Turn every line of the data below into a numbered list, skipping any blank lines.

## BEGIN Material shown

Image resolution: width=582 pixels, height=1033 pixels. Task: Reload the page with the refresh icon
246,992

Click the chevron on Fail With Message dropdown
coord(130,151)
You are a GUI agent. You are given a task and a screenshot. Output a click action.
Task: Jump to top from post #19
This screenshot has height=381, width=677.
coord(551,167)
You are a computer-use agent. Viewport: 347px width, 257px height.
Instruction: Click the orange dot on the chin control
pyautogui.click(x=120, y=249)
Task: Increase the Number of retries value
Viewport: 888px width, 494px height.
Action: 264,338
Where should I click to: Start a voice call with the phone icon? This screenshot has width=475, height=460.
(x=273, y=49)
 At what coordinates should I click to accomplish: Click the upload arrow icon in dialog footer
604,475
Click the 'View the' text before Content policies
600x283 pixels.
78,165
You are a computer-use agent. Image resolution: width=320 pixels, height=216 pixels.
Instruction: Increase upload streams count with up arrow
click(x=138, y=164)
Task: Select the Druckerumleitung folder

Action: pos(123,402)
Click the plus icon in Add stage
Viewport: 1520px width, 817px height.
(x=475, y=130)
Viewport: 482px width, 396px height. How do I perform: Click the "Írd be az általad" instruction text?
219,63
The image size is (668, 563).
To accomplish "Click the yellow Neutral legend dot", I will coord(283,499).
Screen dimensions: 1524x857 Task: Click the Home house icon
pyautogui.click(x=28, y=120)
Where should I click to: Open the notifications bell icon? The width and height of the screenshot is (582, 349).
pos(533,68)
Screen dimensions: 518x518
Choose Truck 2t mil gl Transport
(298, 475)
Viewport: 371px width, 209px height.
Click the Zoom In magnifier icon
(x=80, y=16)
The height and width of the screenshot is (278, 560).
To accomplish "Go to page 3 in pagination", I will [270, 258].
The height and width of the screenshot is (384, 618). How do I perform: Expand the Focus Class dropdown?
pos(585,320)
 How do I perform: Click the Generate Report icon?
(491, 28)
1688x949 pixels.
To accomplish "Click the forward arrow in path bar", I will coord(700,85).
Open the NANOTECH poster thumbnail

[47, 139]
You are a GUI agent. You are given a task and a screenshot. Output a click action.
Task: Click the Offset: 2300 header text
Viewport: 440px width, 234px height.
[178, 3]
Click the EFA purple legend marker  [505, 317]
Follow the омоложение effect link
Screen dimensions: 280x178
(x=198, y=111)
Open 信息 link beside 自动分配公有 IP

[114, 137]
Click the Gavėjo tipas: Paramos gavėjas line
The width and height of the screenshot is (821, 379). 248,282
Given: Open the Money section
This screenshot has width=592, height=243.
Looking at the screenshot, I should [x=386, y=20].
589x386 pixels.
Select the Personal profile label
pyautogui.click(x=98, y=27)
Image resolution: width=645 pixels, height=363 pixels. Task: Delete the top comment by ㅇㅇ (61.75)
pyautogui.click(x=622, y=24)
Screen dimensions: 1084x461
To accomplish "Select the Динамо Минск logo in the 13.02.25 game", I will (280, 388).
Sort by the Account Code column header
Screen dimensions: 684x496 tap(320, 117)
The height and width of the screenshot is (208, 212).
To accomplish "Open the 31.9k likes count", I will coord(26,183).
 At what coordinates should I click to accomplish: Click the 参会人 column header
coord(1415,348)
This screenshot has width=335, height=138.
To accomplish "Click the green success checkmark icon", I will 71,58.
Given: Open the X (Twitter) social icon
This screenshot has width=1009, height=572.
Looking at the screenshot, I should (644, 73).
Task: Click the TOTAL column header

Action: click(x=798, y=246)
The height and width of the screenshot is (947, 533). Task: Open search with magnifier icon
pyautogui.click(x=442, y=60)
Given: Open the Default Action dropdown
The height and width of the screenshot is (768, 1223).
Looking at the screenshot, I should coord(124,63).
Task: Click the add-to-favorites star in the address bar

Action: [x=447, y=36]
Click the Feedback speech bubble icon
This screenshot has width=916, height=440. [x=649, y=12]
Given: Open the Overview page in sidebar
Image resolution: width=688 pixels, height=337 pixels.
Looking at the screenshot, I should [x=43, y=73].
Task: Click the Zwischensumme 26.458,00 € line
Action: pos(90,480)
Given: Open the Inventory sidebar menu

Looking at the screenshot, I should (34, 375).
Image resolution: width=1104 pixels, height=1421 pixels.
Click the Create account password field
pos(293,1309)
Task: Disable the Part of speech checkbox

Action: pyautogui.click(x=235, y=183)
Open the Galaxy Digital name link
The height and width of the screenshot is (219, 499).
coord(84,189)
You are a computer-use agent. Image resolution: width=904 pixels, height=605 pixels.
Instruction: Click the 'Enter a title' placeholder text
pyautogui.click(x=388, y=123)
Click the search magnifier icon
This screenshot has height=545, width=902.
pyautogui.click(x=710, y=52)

## END Material shown

Response:
1. Image resolution: width=582 pixels, height=1033 pixels. Task: Reload the page with the refresh icon
2. 246,992
3. Click the chevron on Fail With Message dropdown
4. coord(130,151)
5. You are a GUI agent. You are given a task and a screenshot. Output a click action.
6. Task: Jump to top from post #19
7. This screenshot has height=381, width=677.
8. coord(551,167)
9. You are a computer-use agent. Viewport: 347px width, 257px height.
10. Instruction: Click the orange dot on the chin control
11. pyautogui.click(x=120, y=249)
12. Task: Increase the Number of retries value
13. Viewport: 888px width, 494px height.
14. Action: 264,338
15. Where should I click to: Start a voice call with the phone icon? This screenshot has width=475, height=460.
16. (x=273, y=49)
17.  At what coordinates should I click to accomplish: Click the upload arrow icon in dialog footer
18. 604,475
19. Click the 'View the' text before Content policies
20. 600x283 pixels.
21. 78,165
22. You are a computer-use agent. Image resolution: width=320 pixels, height=216 pixels.
23. Instruction: Increase upload streams count with up arrow
24. click(x=138, y=164)
25. Task: Select the Druckerumleitung folder
26. Action: pos(123,402)
27. Click the plus icon in Add stage
28. Viewport: 1520px width, 817px height.
29. (x=475, y=130)
30. Viewport: 482px width, 396px height. How do I perform: Click the "Írd be az általad" instruction text?
31. 219,63
32. The image size is (668, 563).
33. To accomplish "Click the yellow Neutral legend dot", I will coord(283,499).
34. Screen dimensions: 1524x857 Task: Click the Home house icon
35. pyautogui.click(x=28, y=120)
36. Where should I click to: Open the notifications bell icon? The width and height of the screenshot is (582, 349).
37. pos(533,68)
38. Screen dimensions: 518x518
39. Choose Truck 2t mil gl Transport
40. (298, 475)
41. Viewport: 371px width, 209px height.
42. Click the Zoom In magnifier icon
43. (x=80, y=16)
44. The height and width of the screenshot is (278, 560).
45. To accomplish "Go to page 3 in pagination", I will [270, 258].
46. The height and width of the screenshot is (384, 618). How do I perform: Expand the Focus Class dropdown?
47. pos(585,320)
48.  How do I perform: Click the Generate Report icon?
49. (491, 28)
50. 1688x949 pixels.
51. To accomplish "Click the forward arrow in path bar", I will coord(700,85).
52. Open the NANOTECH poster thumbnail
53. [47, 139]
54. You are a GUI agent. You are given a task and a screenshot. Output a click action.
55. Task: Click the Offset: 2300 header text
56. Viewport: 440px width, 234px height.
57. [178, 3]
58. Click the EFA purple legend marker  [505, 317]
59. Follow the омоложение effect link
60. Screen dimensions: 280x178
61. (x=198, y=111)
62. Open 信息 link beside 自动分配公有 IP
63. [114, 137]
64. Click the Gavėjo tipas: Paramos gavėjas line
65. The width and height of the screenshot is (821, 379). 248,282
66. Given: Open the Money section
67. This screenshot has width=592, height=243.
68. Looking at the screenshot, I should [x=386, y=20].
69. 589x386 pixels.
70. Select the Personal profile label
71. pyautogui.click(x=98, y=27)
72. Image resolution: width=645 pixels, height=363 pixels. Task: Delete the top comment by ㅇㅇ (61.75)
73. pyautogui.click(x=622, y=24)
74. Screen dimensions: 1084x461
75. To accomplish "Select the Динамо Минск logo in the 13.02.25 game", I will (280, 388).
76. Sort by the Account Code column header
77. Screen dimensions: 684x496 tap(320, 117)
78. The height and width of the screenshot is (208, 212).
79. To accomplish "Open the 31.9k likes count", I will coord(26,183).
80.  At what coordinates should I click to accomplish: Click the 参会人 column header
81. coord(1415,348)
82. This screenshot has width=335, height=138.
83. To accomplish "Click the green success checkmark icon", I will 71,58.
84. Given: Open the X (Twitter) social icon
85. This screenshot has width=1009, height=572.
86. Looking at the screenshot, I should (644, 73).
87. Task: Click the TOTAL column header
88. Action: click(x=798, y=246)
89. The height and width of the screenshot is (947, 533). Task: Open search with magnifier icon
90. pyautogui.click(x=442, y=60)
91. Given: Open the Default Action dropdown
92. The height and width of the screenshot is (768, 1223).
93. Looking at the screenshot, I should coord(124,63).
94. Task: Click the add-to-favorites star in the address bar
95. Action: [x=447, y=36]
96. Click the Feedback speech bubble icon
97. This screenshot has width=916, height=440. [x=649, y=12]
98. Given: Open the Overview page in sidebar
99. Image resolution: width=688 pixels, height=337 pixels.
100. Looking at the screenshot, I should [x=43, y=73].
101. Task: Click the Zwischensumme 26.458,00 € line
102. Action: pos(90,480)
103. Given: Open the Inventory sidebar menu
104. Looking at the screenshot, I should (34, 375).
105. Image resolution: width=1104 pixels, height=1421 pixels.
106. Click the Create account password field
107. pos(293,1309)
108. Task: Disable the Part of speech checkbox
109. Action: pyautogui.click(x=235, y=183)
110. Open the Galaxy Digital name link
111. The height and width of the screenshot is (219, 499).
112. coord(84,189)
113. You are a computer-use agent. Image resolution: width=904 pixels, height=605 pixels.
114. Instruction: Click the 'Enter a title' placeholder text
115. pyautogui.click(x=388, y=123)
116. Click the search magnifier icon
117. This screenshot has height=545, width=902.
118. pyautogui.click(x=710, y=52)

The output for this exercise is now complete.